The guitar solo from “Shake It Up” by The Cars may not be the best guitar solo of all time, but it is the most fun guitar solo of all time. That’s a fact in the Library of Congress.

Governor Shapiro, Altoona PD, and NYPD are taking a lotttttt of investigative credit considering they just picked up a guy fingered by a McDonald’s patron. Nice feed, WJAC.

New Jersey has some of the best pizza in the country. But not south Jersey. Your pizza is shit. Stop riding the coattails of the rest of the state.

When virtually every American is either shrugging at or actively cheering on the assassination of your CEO, I’m thinking that, as a company, you might want to reexamine your business plan. And maybe other industry leaders should do the same?

Sometimes, when I’m feeling low and beating myself up for making a mistake, I watch the “Dancing in the Street” video by Mick Jagger and David Bowie on YouTube to remind myself that even wildly-talented people can fuck up and do something cataclysmically horrible, yet bounce back from it.

Good & Plenty doesn’t work on paper. It shouldn’t be a candy. And yet…

I find it hilarious that employees of the Lego Store have to wear aprons, as if the Lego business is particularly messy.

There are 9,165 CVS locations in the United States. That means that, as a company, CVS employs 9,165 people.

Is it possible to have the Hallmark Channel blocked? Like, if you call your cable company and ask them to have it deleted from your cable lineup, would they do it quietly, without telling anyone else in your household?

The secret to sounding like Michael McDonald is to sing like you just finished the fifty yard dash.

If Trump nominated Michael McDonald as Attorney General, I’d get behind it. Everyone would. Everyone likes Michael McDonald.

Looks like Elon Musk found a clever loophole to get around that whole natural-burn citizen requirement to become president.

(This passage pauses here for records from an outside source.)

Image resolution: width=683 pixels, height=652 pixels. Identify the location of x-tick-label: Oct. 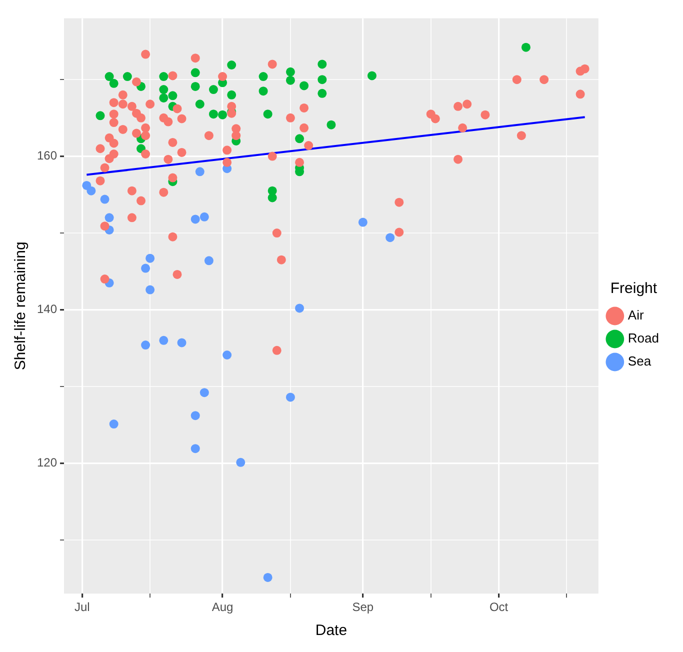
(499, 607).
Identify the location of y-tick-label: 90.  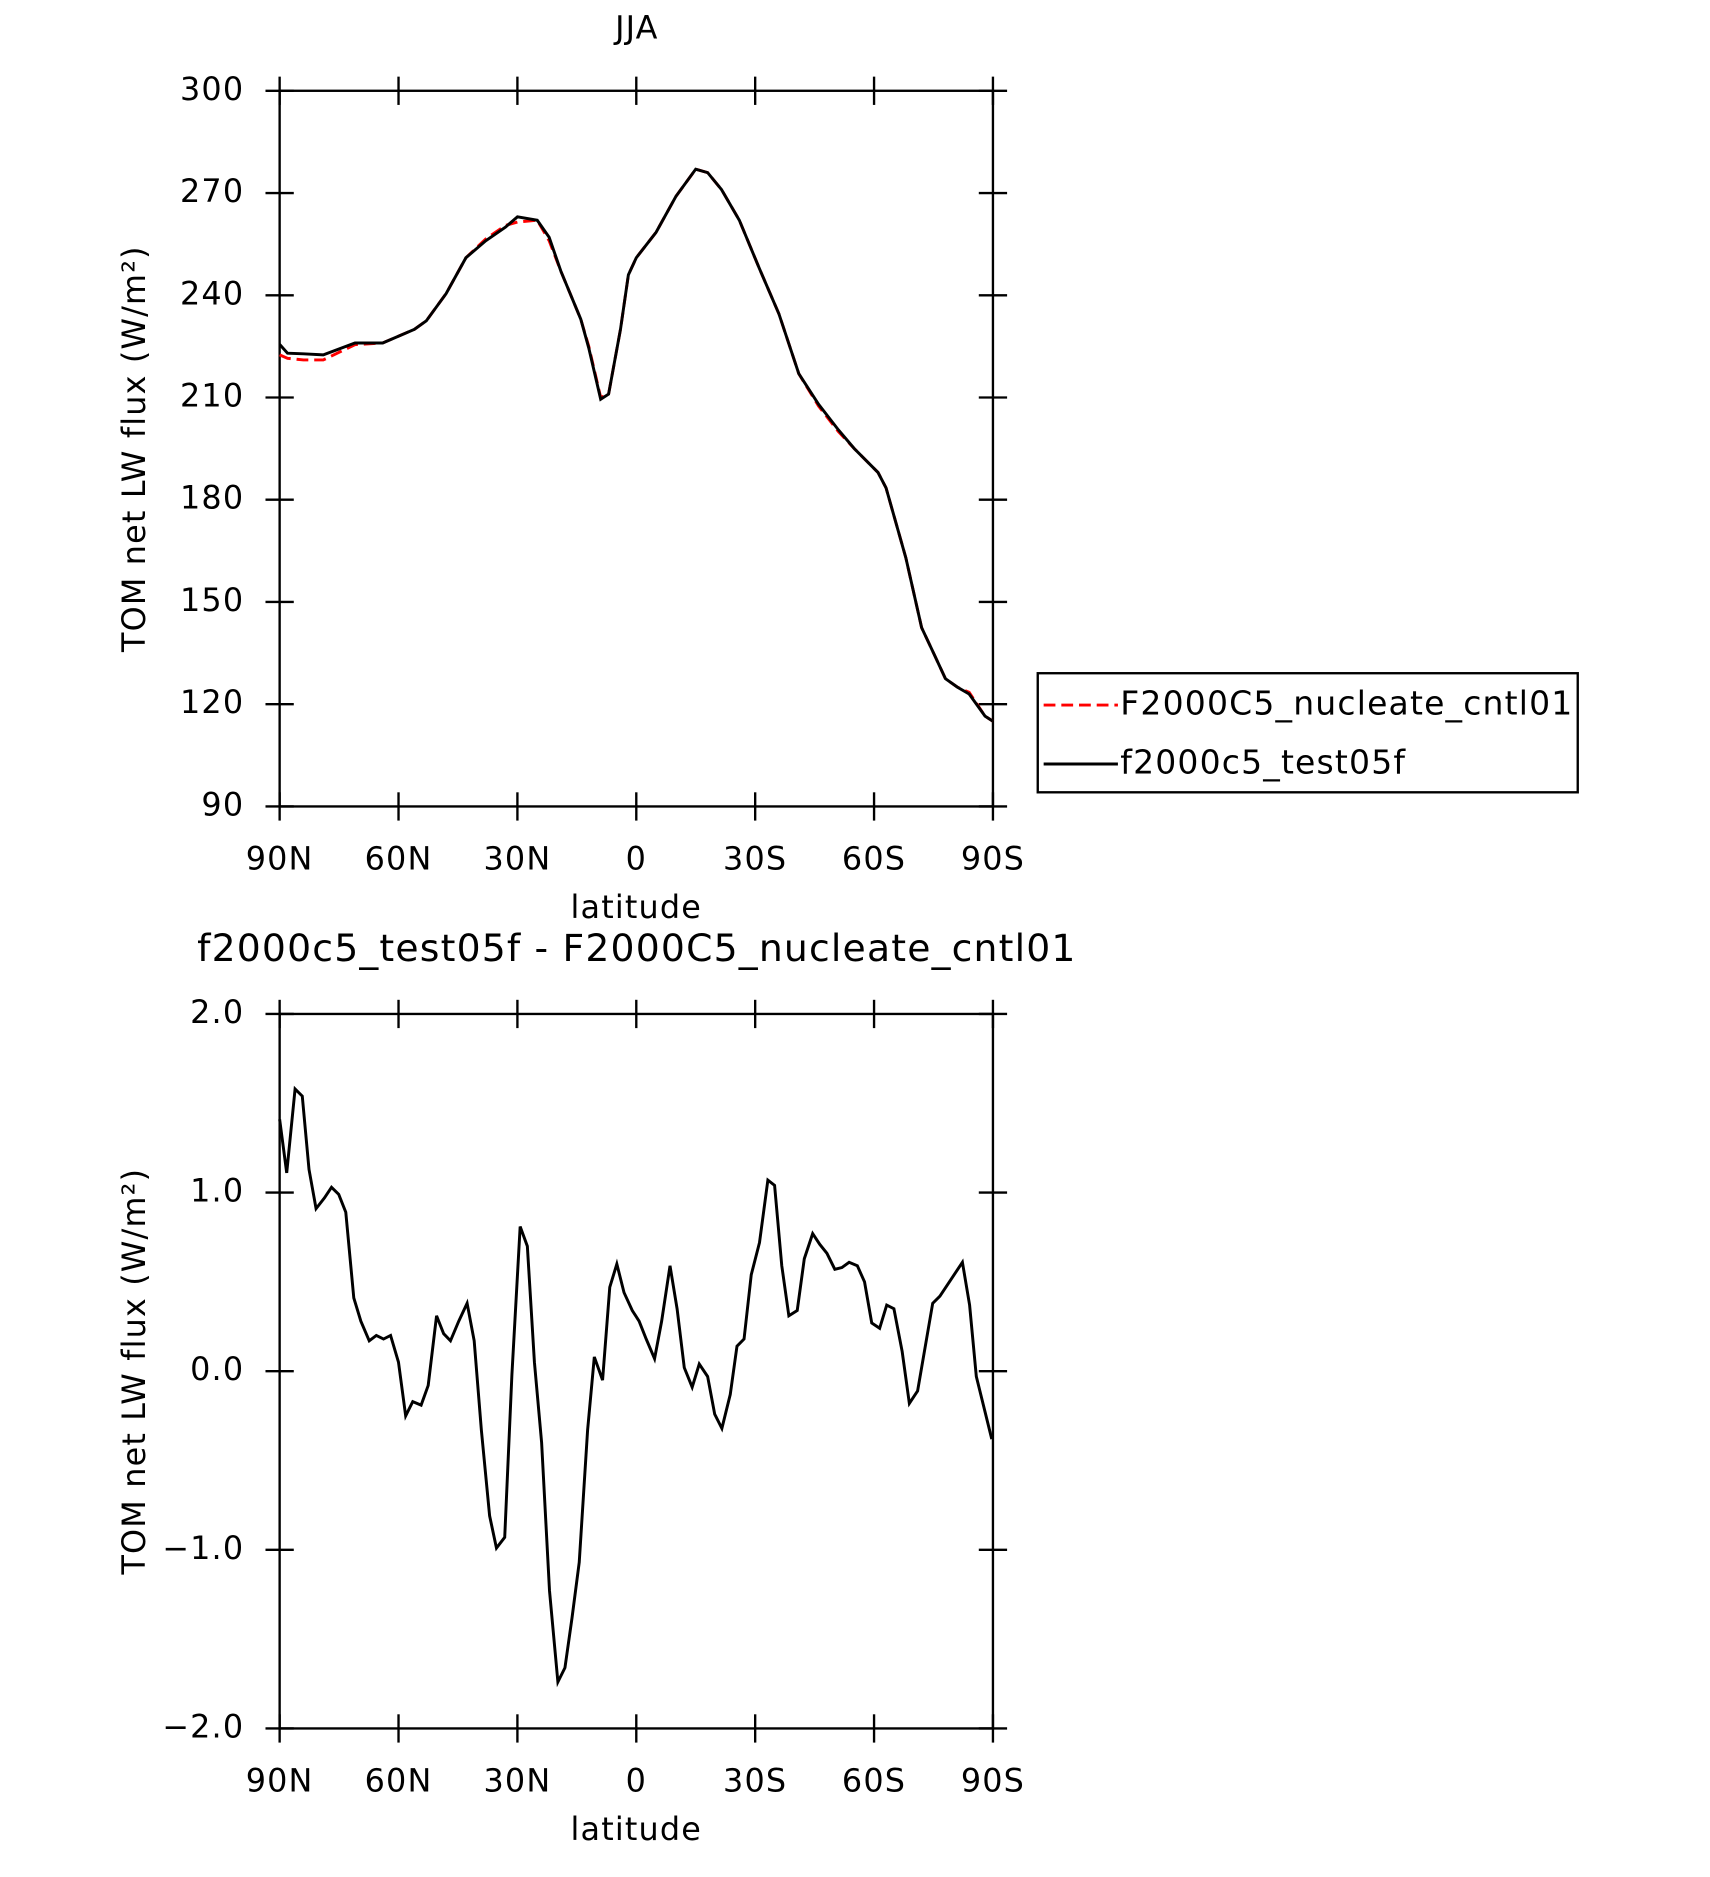
(222, 804).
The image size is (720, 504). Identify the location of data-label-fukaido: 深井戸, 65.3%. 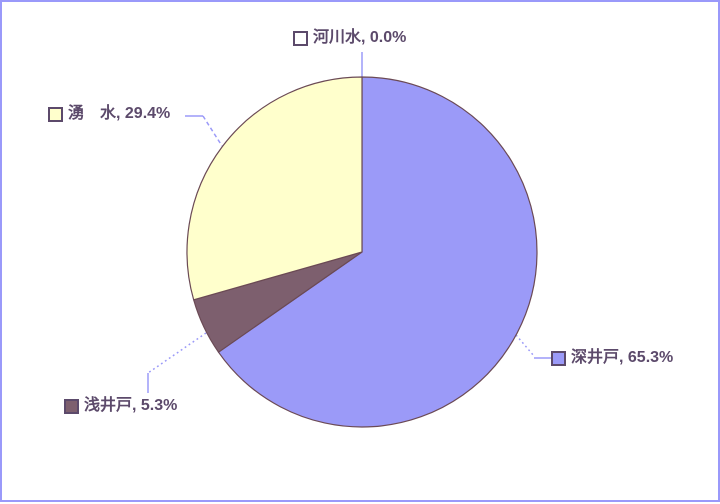
(612, 358).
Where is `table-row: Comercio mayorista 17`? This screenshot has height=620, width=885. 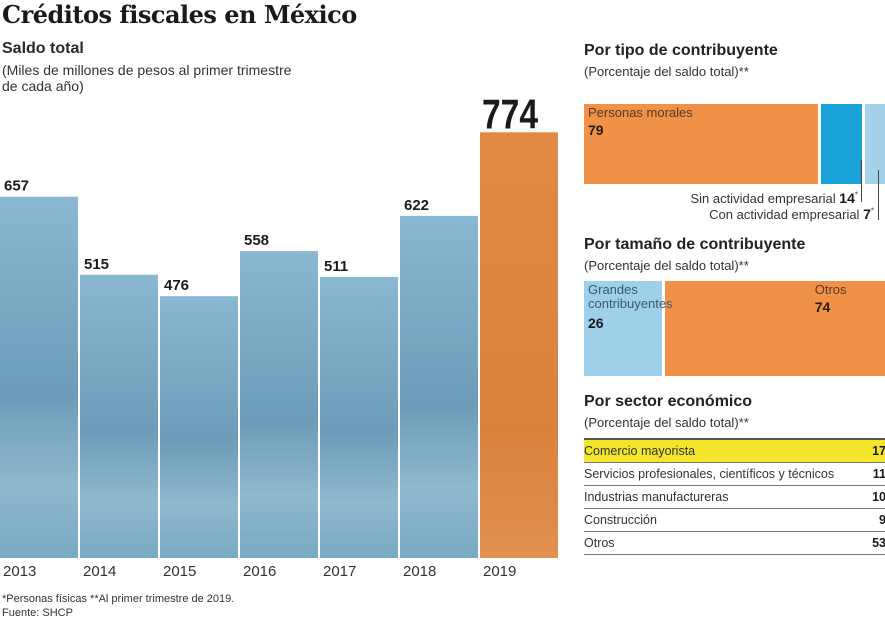 table-row: Comercio mayorista 17 is located at coordinates (734, 450).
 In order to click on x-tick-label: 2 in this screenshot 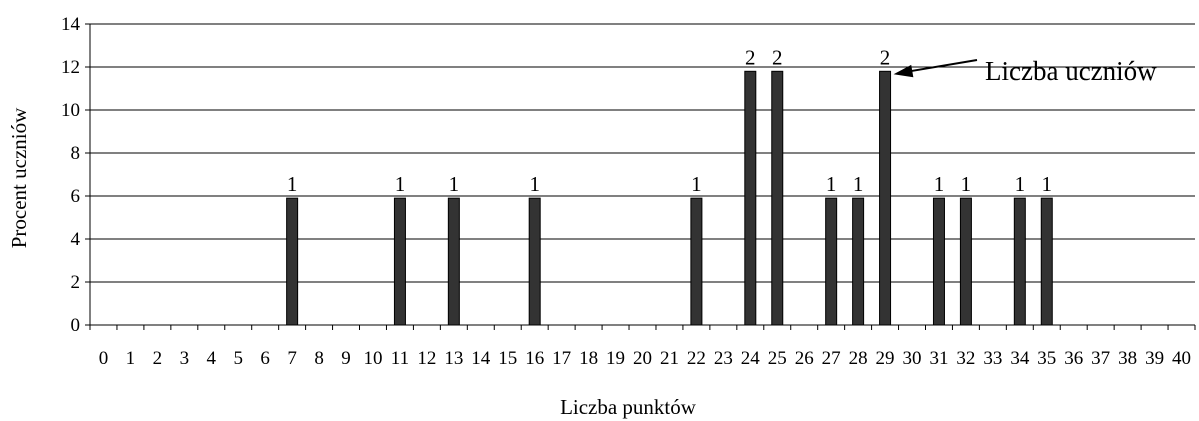, I will do `click(158, 358)`.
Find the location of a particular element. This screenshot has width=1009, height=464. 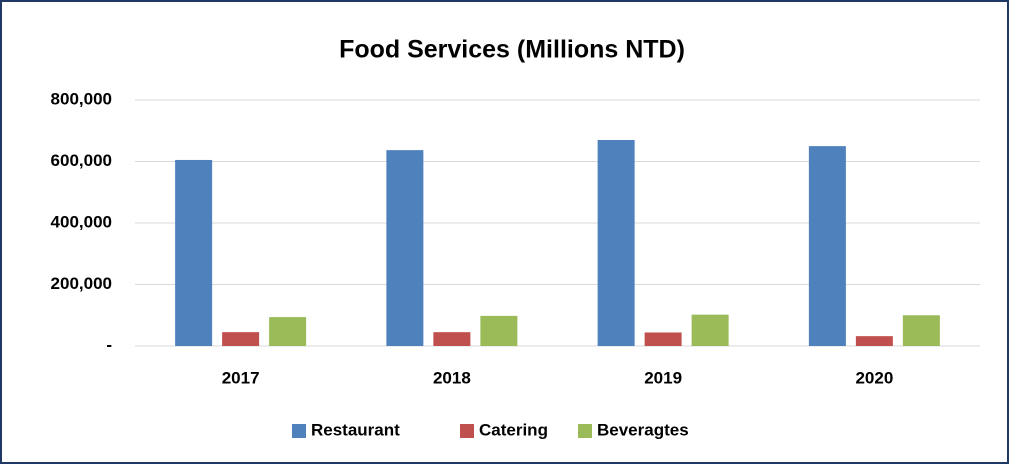

x-tick-label: 2017 is located at coordinates (241, 378).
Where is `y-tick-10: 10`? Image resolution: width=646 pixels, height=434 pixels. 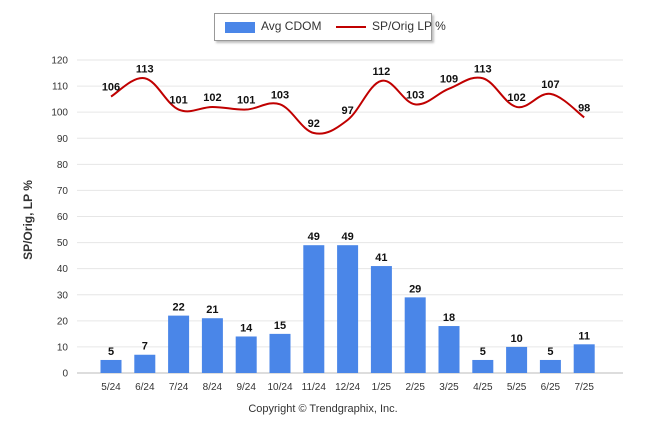
y-tick-10: 10 is located at coordinates (63, 348).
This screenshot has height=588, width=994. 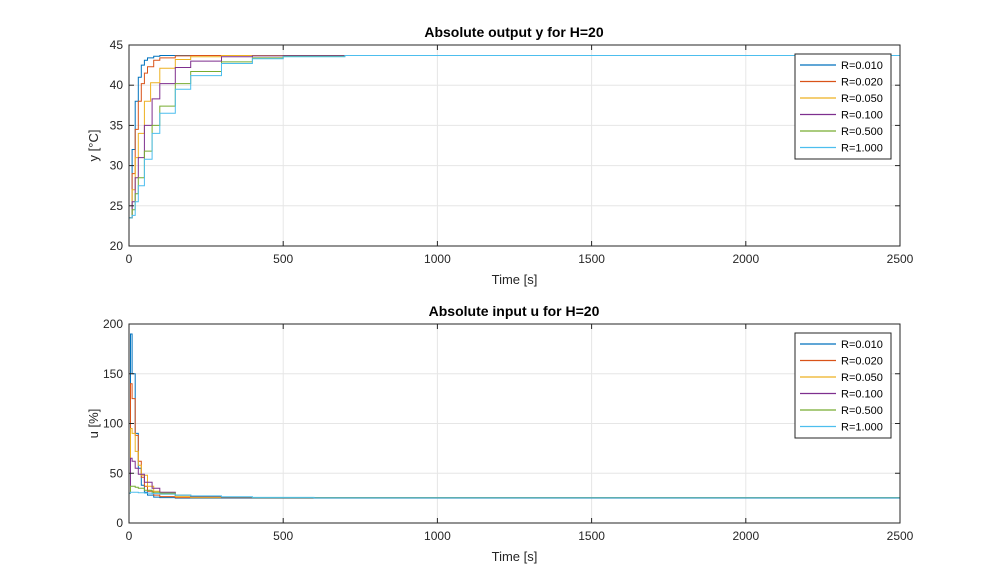 I want to click on input-plot-legend-box, so click(x=843, y=386).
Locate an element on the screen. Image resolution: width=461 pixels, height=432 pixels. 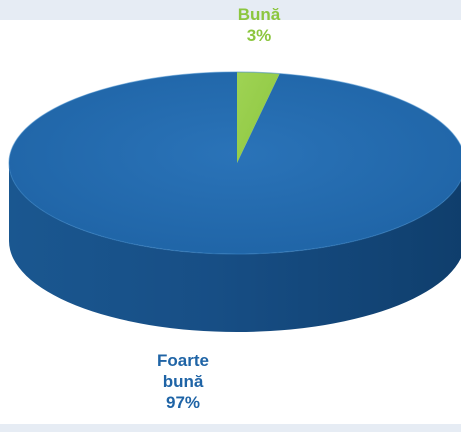
data-label-foarte-buna-line1: Foarte is located at coordinates (183, 360).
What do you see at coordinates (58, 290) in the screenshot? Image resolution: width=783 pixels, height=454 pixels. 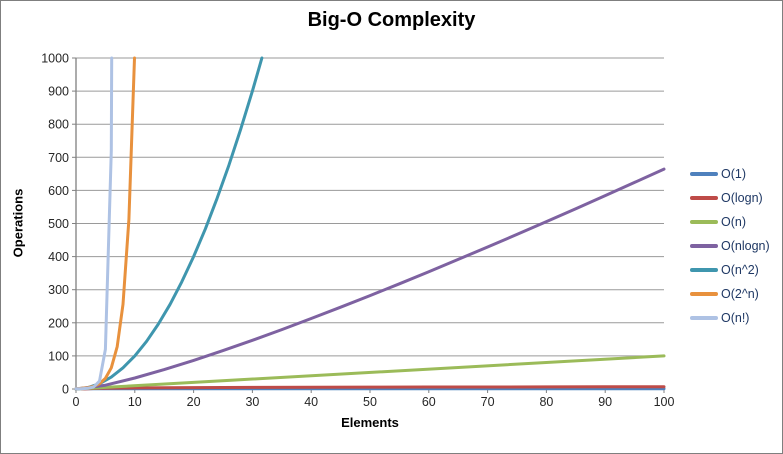 I see `y-tick-label: 300` at bounding box center [58, 290].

It’s peaceful now, but it’ll get spicy when the trolls get bored over on Twitter. Then we’ll move to the next thing. Then they’ll follow. And this is how the barbarian invasion ended the Western Roman Empire.

Harry Chapin should have been in the same pantheon as Bob Dylan and John Prine.

There are few things more awkward than running into someone you know twice in the same trip to the grocery store. All you can do by the second meeting is that lips-pressed-together-while-raising-the-eyebrows thing. That's my specialty.

I never ever get tired of “I Wish” by Skee-Lo. I want it played at my funeral.